= WHAT IS NEEDED =
Take the data that follows and return it exactly.

▬▬▬▬▬▬

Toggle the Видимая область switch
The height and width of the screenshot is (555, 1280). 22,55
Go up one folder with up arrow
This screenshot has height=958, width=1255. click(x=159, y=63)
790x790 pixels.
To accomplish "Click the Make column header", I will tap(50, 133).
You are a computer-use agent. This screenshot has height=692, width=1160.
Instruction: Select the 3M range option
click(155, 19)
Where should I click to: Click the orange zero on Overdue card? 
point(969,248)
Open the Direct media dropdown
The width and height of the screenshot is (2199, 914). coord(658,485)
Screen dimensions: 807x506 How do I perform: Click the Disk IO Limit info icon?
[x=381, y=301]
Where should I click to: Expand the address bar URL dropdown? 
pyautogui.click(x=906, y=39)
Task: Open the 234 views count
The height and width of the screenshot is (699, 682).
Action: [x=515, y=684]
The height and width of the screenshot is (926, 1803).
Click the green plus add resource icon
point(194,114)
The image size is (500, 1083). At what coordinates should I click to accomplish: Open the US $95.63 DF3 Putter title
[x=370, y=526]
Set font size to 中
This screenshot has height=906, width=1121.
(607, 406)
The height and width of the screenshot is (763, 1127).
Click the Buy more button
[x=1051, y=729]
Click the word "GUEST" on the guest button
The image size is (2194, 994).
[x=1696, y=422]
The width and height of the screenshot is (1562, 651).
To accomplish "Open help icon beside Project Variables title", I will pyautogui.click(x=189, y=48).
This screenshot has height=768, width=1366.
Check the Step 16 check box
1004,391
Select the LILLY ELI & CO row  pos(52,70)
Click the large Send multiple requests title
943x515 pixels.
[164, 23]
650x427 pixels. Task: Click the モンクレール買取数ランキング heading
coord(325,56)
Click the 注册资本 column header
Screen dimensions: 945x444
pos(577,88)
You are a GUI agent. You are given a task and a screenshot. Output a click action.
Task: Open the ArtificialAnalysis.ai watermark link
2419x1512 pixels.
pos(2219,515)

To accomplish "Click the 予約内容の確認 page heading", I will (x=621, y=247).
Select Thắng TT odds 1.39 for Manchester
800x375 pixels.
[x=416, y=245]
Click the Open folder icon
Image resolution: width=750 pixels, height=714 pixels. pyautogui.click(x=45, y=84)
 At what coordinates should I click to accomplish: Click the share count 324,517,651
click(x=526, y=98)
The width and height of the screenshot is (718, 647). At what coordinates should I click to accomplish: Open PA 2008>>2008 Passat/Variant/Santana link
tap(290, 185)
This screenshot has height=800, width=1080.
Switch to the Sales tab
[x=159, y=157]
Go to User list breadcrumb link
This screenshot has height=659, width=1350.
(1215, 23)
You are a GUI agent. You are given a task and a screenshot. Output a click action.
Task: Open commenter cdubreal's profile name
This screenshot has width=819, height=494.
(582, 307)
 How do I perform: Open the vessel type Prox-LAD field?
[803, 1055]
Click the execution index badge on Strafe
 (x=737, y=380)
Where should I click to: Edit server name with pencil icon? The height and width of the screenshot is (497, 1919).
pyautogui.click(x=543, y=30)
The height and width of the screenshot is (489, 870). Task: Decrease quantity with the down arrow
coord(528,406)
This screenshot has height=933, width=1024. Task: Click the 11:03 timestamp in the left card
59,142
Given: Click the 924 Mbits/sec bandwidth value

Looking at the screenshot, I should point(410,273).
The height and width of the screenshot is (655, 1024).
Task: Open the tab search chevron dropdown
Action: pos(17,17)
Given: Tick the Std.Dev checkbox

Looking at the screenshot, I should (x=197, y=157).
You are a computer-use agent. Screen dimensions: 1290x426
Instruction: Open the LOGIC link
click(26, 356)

▬▬▬▬▬▬

= RESPONSE AREA =
Toggle the Видимая область switch
The height and width of the screenshot is (555, 1280). 22,55
Go up one folder with up arrow
This screenshot has height=958, width=1255. click(x=159, y=63)
790x790 pixels.
To accomplish "Click the Make column header", I will tap(50, 133).
You are a computer-use agent. This screenshot has height=692, width=1160.
Instruction: Select the 3M range option
click(155, 19)
Where should I click to: Click the orange zero on Overdue card? 
point(969,248)
Open the Direct media dropdown
The width and height of the screenshot is (2199, 914). coord(658,485)
Screen dimensions: 807x506 How do I perform: Click the Disk IO Limit info icon?
[x=381, y=301]
Where should I click to: Expand the address bar URL dropdown? 
pyautogui.click(x=906, y=39)
Task: Open the 234 views count
The height and width of the screenshot is (699, 682).
Action: [x=515, y=684]
The height and width of the screenshot is (926, 1803).
Click the green plus add resource icon
point(194,114)
The image size is (500, 1083). At what coordinates should I click to accomplish: Open the US $95.63 DF3 Putter title
[x=370, y=526]
Set font size to 中
This screenshot has height=906, width=1121.
(607, 406)
The height and width of the screenshot is (763, 1127).
Click the Buy more button
[x=1051, y=729]
Click the word "GUEST" on the guest button
The image size is (2194, 994).
[x=1696, y=422]
The width and height of the screenshot is (1562, 651).
To accomplish "Open help icon beside Project Variables title", I will pyautogui.click(x=189, y=48).
This screenshot has height=768, width=1366.
Check the Step 16 check box
1004,391
Select the LILLY ELI & CO row  pos(52,70)
Click the large Send multiple requests title
943x515 pixels.
[164, 23]
650x427 pixels. Task: Click the モンクレール買取数ランキング heading
coord(325,56)
Click the 注册资本 column header
Screen dimensions: 945x444
pos(577,88)
You are a GUI agent. You are given a task and a screenshot. Output a click action.
Task: Open the ArtificialAnalysis.ai watermark link
2419x1512 pixels.
pos(2219,515)

To accomplish "Click the 予約内容の確認 page heading", I will (x=621, y=247).
Select Thắng TT odds 1.39 for Manchester
800x375 pixels.
[x=416, y=245]
Click the Open folder icon
Image resolution: width=750 pixels, height=714 pixels. pyautogui.click(x=45, y=84)
 At what coordinates should I click to accomplish: Click the share count 324,517,651
click(x=526, y=98)
The width and height of the screenshot is (718, 647). At what coordinates should I click to accomplish: Open PA 2008>>2008 Passat/Variant/Santana link
tap(290, 185)
This screenshot has height=800, width=1080.
Switch to the Sales tab
[x=159, y=157]
Go to User list breadcrumb link
This screenshot has height=659, width=1350.
(1215, 23)
You are a GUI agent. You are given a task and a screenshot. Output a click action.
Task: Open commenter cdubreal's profile name
This screenshot has width=819, height=494.
(582, 307)
 How do I perform: Open the vessel type Prox-LAD field?
[803, 1055]
Click the execution index badge on Strafe
 (x=737, y=380)
Where should I click to: Edit server name with pencil icon? The height and width of the screenshot is (497, 1919).
pyautogui.click(x=543, y=30)
The height and width of the screenshot is (489, 870). Task: Decrease quantity with the down arrow
coord(528,406)
This screenshot has height=933, width=1024. Task: Click the 11:03 timestamp in the left card
59,142
Given: Click the 924 Mbits/sec bandwidth value

Looking at the screenshot, I should point(410,273).
The height and width of the screenshot is (655, 1024).
Task: Open the tab search chevron dropdown
Action: pos(17,17)
Given: Tick the Std.Dev checkbox

Looking at the screenshot, I should (x=197, y=157).
You are a computer-use agent. Screen dimensions: 1290x426
Instruction: Open the LOGIC link
click(26, 356)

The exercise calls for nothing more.